_REQUIRED WORK:_
Word-for-word repetition of the records below is needed, but only from the line holding "The height and" through the final line, with pictures excluded.

# # #

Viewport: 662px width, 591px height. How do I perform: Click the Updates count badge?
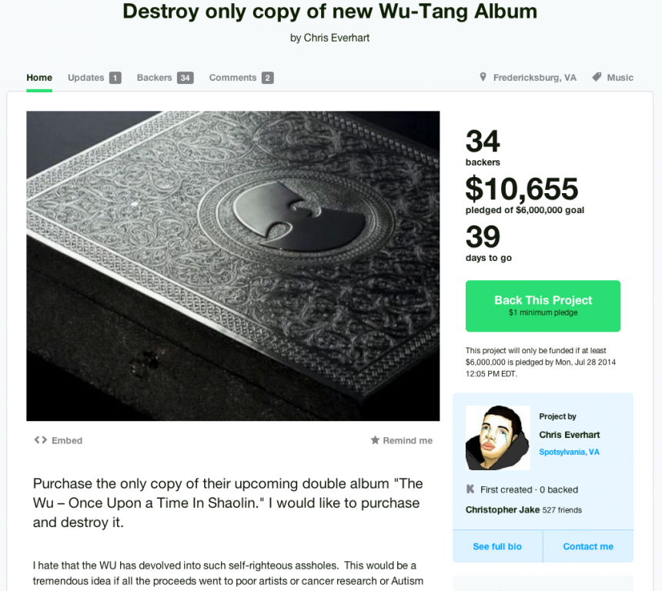[x=115, y=78]
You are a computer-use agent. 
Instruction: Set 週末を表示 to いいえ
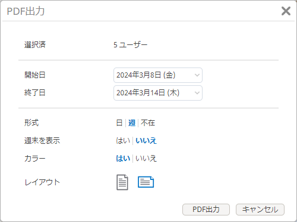coord(146,141)
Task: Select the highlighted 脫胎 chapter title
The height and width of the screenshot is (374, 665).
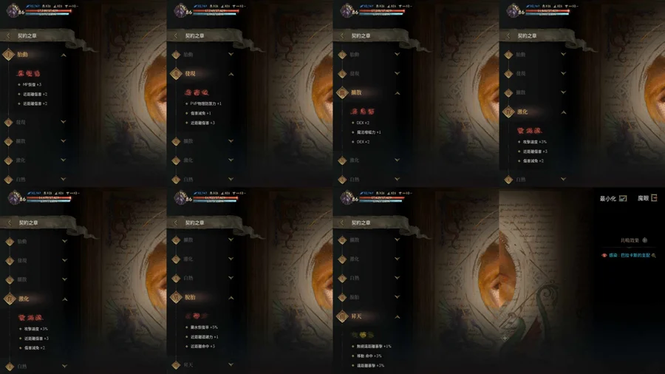Action: pyautogui.click(x=190, y=297)
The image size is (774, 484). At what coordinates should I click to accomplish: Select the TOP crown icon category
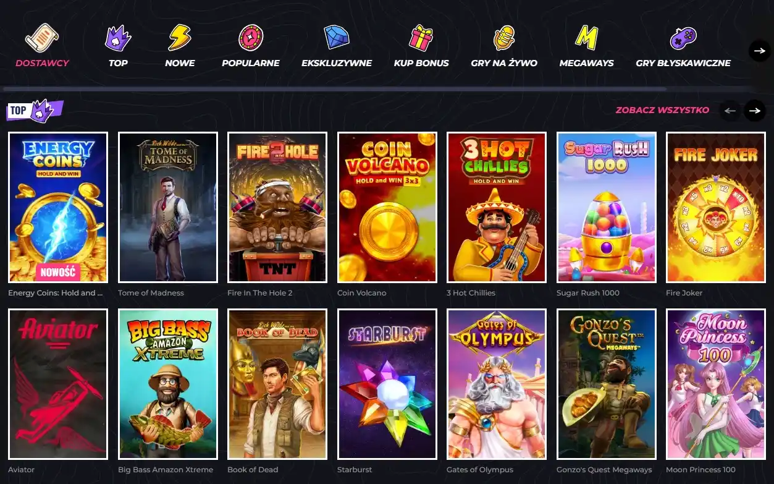pos(118,38)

# # #

_EXERCISE OUTPUT:_
The height and width of the screenshot is (374, 665).
Action: pyautogui.click(x=190, y=297)
The image size is (774, 484). At what coordinates should I click to accomplish: Select the TOP crown icon category
pos(118,38)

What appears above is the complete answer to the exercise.